> **Exercise details**
Word for word, repeat all of the entries.

> **Listed entries**
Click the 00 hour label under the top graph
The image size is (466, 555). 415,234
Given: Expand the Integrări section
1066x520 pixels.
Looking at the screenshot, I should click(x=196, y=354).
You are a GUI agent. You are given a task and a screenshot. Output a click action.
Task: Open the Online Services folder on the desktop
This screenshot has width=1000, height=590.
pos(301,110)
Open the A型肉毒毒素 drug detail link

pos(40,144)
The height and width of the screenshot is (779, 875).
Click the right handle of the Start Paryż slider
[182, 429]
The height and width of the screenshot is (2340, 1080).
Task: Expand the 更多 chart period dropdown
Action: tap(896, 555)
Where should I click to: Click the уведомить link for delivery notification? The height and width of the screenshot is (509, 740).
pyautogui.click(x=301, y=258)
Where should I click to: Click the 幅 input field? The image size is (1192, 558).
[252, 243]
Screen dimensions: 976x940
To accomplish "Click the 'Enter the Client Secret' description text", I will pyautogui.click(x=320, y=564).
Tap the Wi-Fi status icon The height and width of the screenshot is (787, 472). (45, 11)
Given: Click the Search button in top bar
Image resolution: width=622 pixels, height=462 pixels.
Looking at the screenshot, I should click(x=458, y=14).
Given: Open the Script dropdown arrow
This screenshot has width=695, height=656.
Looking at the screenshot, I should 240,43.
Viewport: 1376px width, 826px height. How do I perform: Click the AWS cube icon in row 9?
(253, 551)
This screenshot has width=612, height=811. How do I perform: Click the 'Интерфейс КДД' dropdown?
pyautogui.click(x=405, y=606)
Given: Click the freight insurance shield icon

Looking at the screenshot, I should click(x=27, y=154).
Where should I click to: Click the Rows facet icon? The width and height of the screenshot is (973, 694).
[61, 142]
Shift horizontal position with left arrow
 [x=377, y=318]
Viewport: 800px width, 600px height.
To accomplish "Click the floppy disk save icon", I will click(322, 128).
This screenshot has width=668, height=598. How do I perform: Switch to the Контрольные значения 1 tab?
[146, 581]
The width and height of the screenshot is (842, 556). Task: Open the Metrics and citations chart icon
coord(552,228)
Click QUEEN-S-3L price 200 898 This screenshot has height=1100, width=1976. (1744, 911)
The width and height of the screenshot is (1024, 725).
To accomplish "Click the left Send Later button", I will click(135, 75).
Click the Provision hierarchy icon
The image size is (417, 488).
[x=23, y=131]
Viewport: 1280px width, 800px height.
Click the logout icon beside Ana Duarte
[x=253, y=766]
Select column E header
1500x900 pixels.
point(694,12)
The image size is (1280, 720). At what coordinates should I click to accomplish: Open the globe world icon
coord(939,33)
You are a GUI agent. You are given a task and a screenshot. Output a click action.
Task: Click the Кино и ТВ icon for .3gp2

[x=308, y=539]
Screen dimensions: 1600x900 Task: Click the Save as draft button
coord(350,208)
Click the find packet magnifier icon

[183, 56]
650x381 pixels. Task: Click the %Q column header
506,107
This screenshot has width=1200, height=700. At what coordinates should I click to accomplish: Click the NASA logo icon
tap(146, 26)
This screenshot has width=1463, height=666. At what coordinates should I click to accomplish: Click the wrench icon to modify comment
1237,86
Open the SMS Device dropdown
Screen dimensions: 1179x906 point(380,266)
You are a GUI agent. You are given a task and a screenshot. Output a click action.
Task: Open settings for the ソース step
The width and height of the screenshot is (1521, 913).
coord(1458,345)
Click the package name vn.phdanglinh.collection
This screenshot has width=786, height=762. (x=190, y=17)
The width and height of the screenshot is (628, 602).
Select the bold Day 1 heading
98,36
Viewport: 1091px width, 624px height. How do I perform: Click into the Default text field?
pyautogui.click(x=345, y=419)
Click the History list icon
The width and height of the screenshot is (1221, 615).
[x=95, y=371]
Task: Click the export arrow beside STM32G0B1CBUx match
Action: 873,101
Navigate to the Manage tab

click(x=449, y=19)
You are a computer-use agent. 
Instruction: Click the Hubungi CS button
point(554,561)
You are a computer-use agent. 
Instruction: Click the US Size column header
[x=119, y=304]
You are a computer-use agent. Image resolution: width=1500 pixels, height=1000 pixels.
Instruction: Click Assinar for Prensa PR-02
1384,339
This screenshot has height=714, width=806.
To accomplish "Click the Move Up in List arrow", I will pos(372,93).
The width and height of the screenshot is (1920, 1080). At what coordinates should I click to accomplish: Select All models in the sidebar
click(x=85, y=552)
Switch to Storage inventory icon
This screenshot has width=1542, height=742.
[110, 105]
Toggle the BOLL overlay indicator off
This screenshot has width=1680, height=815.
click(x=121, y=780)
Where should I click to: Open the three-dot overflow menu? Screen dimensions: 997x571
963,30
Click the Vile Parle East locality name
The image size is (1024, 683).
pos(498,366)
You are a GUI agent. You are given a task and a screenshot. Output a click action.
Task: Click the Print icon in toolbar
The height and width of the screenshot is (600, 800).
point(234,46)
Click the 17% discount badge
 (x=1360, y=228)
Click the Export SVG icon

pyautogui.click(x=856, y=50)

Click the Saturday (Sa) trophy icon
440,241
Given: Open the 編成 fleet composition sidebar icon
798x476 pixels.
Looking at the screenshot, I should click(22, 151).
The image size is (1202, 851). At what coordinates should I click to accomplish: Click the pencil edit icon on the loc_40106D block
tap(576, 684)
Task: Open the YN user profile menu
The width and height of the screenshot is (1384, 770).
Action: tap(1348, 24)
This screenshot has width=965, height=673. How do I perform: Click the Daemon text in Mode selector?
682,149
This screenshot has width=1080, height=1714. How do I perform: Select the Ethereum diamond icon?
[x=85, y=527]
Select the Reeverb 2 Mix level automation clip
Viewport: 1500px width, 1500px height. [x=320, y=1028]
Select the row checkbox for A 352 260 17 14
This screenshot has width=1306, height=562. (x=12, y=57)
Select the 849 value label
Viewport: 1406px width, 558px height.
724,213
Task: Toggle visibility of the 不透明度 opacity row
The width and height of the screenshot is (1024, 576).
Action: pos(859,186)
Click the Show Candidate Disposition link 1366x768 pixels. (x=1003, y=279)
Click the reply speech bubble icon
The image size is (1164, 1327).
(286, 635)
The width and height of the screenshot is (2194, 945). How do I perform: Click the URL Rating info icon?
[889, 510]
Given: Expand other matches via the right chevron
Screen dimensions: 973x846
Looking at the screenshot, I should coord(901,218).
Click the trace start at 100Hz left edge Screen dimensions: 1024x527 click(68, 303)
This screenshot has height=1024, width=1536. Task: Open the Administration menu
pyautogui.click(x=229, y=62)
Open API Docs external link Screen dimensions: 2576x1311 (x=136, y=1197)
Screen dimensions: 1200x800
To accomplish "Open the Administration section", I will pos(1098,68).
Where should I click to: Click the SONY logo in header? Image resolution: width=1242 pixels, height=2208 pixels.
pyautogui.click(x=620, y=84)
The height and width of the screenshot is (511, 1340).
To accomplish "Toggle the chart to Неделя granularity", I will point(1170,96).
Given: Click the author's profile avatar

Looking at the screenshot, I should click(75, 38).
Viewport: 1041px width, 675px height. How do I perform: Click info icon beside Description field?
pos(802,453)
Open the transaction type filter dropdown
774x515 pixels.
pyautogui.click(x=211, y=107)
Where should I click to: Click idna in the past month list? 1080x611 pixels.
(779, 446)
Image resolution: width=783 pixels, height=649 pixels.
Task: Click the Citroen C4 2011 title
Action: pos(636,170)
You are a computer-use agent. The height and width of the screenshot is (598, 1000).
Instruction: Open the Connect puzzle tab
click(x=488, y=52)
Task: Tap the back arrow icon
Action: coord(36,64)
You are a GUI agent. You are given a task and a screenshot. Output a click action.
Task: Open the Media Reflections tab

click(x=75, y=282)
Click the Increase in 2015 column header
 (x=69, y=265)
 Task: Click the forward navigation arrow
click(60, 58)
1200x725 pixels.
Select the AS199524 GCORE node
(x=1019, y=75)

> **Reply to the task**
Click the 00 hour label under the top graph
The image size is (466, 555). 415,234
Given: Expand the Integrări section
1066x520 pixels.
Looking at the screenshot, I should click(x=196, y=354).
You are a GUI agent. You are given a task and a screenshot. Output a click action.
Task: Open the Online Services folder on the desktop
This screenshot has width=1000, height=590.
pos(301,110)
Open the A型肉毒毒素 drug detail link

pos(40,144)
The height and width of the screenshot is (779, 875).
Click the right handle of the Start Paryż slider
[182, 429]
The height and width of the screenshot is (2340, 1080).
Task: Expand the 更多 chart period dropdown
Action: tap(896, 555)
Where should I click to: Click the уведомить link for delivery notification? The height and width of the screenshot is (509, 740).
pyautogui.click(x=301, y=258)
Where should I click to: Click the 幅 input field? The image size is (1192, 558).
[252, 243]
Screen dimensions: 976x940
To accomplish "Click the 'Enter the Client Secret' description text", I will pyautogui.click(x=320, y=564).
Tap the Wi-Fi status icon The height and width of the screenshot is (787, 472). (45, 11)
Given: Click the Search button in top bar
Image resolution: width=622 pixels, height=462 pixels.
Looking at the screenshot, I should click(x=458, y=14).
Given: Open the Script dropdown arrow
This screenshot has width=695, height=656.
Looking at the screenshot, I should 240,43.
Viewport: 1376px width, 826px height. How do I perform: Click the AWS cube icon in row 9?
(253, 551)
This screenshot has width=612, height=811. How do I perform: Click the 'Интерфейс КДД' dropdown?
pyautogui.click(x=405, y=606)
Given: Click the freight insurance shield icon

Looking at the screenshot, I should click(x=27, y=154).
Where should I click to: Click the Rows facet icon? The width and height of the screenshot is (973, 694).
[61, 142]
Shift horizontal position with left arrow
 [x=377, y=318]
Viewport: 800px width, 600px height.
To accomplish "Click the floppy disk save icon", I will click(322, 128).
This screenshot has width=668, height=598. How do I perform: Switch to the Контрольные значения 1 tab?
[146, 581]
The width and height of the screenshot is (842, 556). Task: Open the Metrics and citations chart icon
coord(552,228)
Click QUEEN-S-3L price 200 898 This screenshot has height=1100, width=1976. (1744, 911)
The width and height of the screenshot is (1024, 725).
To accomplish "Click the left Send Later button", I will click(135, 75).
Click the Provision hierarchy icon
The image size is (417, 488).
[x=23, y=131]
Viewport: 1280px width, 800px height.
Click the logout icon beside Ana Duarte
[x=253, y=766]
Select column E header
1500x900 pixels.
point(694,12)
The image size is (1280, 720). At what coordinates should I click to accomplish: Open the globe world icon
coord(939,33)
You are a GUI agent. You are given a task and a screenshot. Output a click action.
Task: Click the Кино и ТВ icon for .3gp2

[x=308, y=539]
Screen dimensions: 1600x900 Task: Click the Save as draft button
coord(350,208)
Click the find packet magnifier icon

[183, 56]
650x381 pixels. Task: Click the %Q column header
506,107
This screenshot has width=1200, height=700. At what coordinates should I click to accomplish: Click the NASA logo icon
tap(146, 26)
This screenshot has width=1463, height=666. At what coordinates should I click to accomplish: Click the wrench icon to modify comment
1237,86
Open the SMS Device dropdown
Screen dimensions: 1179x906 point(380,266)
You are a GUI agent. You are given a task and a screenshot. Output a click action.
Task: Open settings for the ソース step
The width and height of the screenshot is (1521, 913).
coord(1458,345)
Click the package name vn.phdanglinh.collection
This screenshot has width=786, height=762. (x=190, y=17)
The width and height of the screenshot is (628, 602).
Select the bold Day 1 heading
98,36
Viewport: 1091px width, 624px height. How do I perform: Click into the Default text field?
pyautogui.click(x=345, y=419)
Click the History list icon
The width and height of the screenshot is (1221, 615).
[x=95, y=371]
Task: Click the export arrow beside STM32G0B1CBUx match
Action: 873,101
Navigate to the Manage tab

click(x=449, y=19)
You are a computer-use agent. 
Instruction: Click the Hubungi CS button
point(554,561)
You are a computer-use agent. 
Instruction: Click the US Size column header
[x=119, y=304]
You are a computer-use agent. Image resolution: width=1500 pixels, height=1000 pixels.
Instruction: Click Assinar for Prensa PR-02
1384,339
This screenshot has height=714, width=806.
To accomplish "Click the Move Up in List arrow", I will pos(372,93).
The width and height of the screenshot is (1920, 1080). At what coordinates should I click to accomplish: Select All models in the sidebar
click(x=85, y=552)
Switch to Storage inventory icon
This screenshot has width=1542, height=742.
[110, 105]
Toggle the BOLL overlay indicator off
This screenshot has width=1680, height=815.
click(x=121, y=780)
Where should I click to: Open the three-dot overflow menu? Screen dimensions: 997x571
963,30
Click the Vile Parle East locality name
The image size is (1024, 683).
pos(498,366)
You are a GUI agent. You are given a task and a screenshot. Output a click action.
Task: Click the Print icon in toolbar
The height and width of the screenshot is (600, 800).
point(234,46)
Click the 17% discount badge
 (x=1360, y=228)
Click the Export SVG icon

pyautogui.click(x=856, y=50)

Click the Saturday (Sa) trophy icon
440,241
Given: Open the 編成 fleet composition sidebar icon
798x476 pixels.
Looking at the screenshot, I should click(22, 151).
The image size is (1202, 851). At what coordinates should I click to accomplish: Click the pencil edit icon on the loc_40106D block
tap(576, 684)
Task: Open the YN user profile menu
The width and height of the screenshot is (1384, 770).
Action: tap(1348, 24)
This screenshot has width=965, height=673. How do I perform: Click the Daemon text in Mode selector?
682,149
This screenshot has width=1080, height=1714. How do I perform: Select the Ethereum diamond icon?
[x=85, y=527]
Select the Reeverb 2 Mix level automation clip
Viewport: 1500px width, 1500px height. [x=320, y=1028]
Select the row checkbox for A 352 260 17 14
This screenshot has width=1306, height=562. (x=12, y=57)
Select the 849 value label
Viewport: 1406px width, 558px height.
724,213
Task: Toggle visibility of the 不透明度 opacity row
The width and height of the screenshot is (1024, 576).
Action: pos(859,186)
Click the Show Candidate Disposition link 1366x768 pixels. (x=1003, y=279)
Click the reply speech bubble icon
The image size is (1164, 1327).
(286, 635)
The width and height of the screenshot is (2194, 945). How do I perform: Click the URL Rating info icon?
[889, 510]
Given: Expand other matches via the right chevron
Screen dimensions: 973x846
Looking at the screenshot, I should coord(901,218).
Click the trace start at 100Hz left edge Screen dimensions: 1024x527 click(68, 303)
This screenshot has height=1024, width=1536. Task: Open the Administration menu
pyautogui.click(x=229, y=62)
Open API Docs external link Screen dimensions: 2576x1311 (x=136, y=1197)
Screen dimensions: 1200x800
To accomplish "Open the Administration section", I will pos(1098,68).
Where should I click to: Click the SONY logo in header? Image resolution: width=1242 pixels, height=2208 pixels.
pyautogui.click(x=620, y=84)
The height and width of the screenshot is (511, 1340).
To accomplish "Toggle the chart to Неделя granularity", I will point(1170,96).
Given: Click the author's profile avatar

Looking at the screenshot, I should click(75, 38).
Viewport: 1041px width, 675px height. How do I perform: Click info icon beside Description field?
pos(802,453)
Open the transaction type filter dropdown
774x515 pixels.
pyautogui.click(x=211, y=107)
Where should I click to: Click idna in the past month list? 1080x611 pixels.
(779, 446)
Image resolution: width=783 pixels, height=649 pixels.
Task: Click the Citroen C4 2011 title
Action: pos(636,170)
You are a computer-use agent. The height and width of the screenshot is (598, 1000).
Instruction: Open the Connect puzzle tab
click(x=488, y=52)
Task: Tap the back arrow icon
Action: coord(36,64)
You are a GUI agent. You are given a task and a screenshot. Output a click action.
Task: Open the Media Reflections tab

click(x=75, y=282)
Click the Increase in 2015 column header
 (x=69, y=265)
 Task: Click the forward navigation arrow
click(60, 58)
1200x725 pixels.
Select the AS199524 GCORE node
(x=1019, y=75)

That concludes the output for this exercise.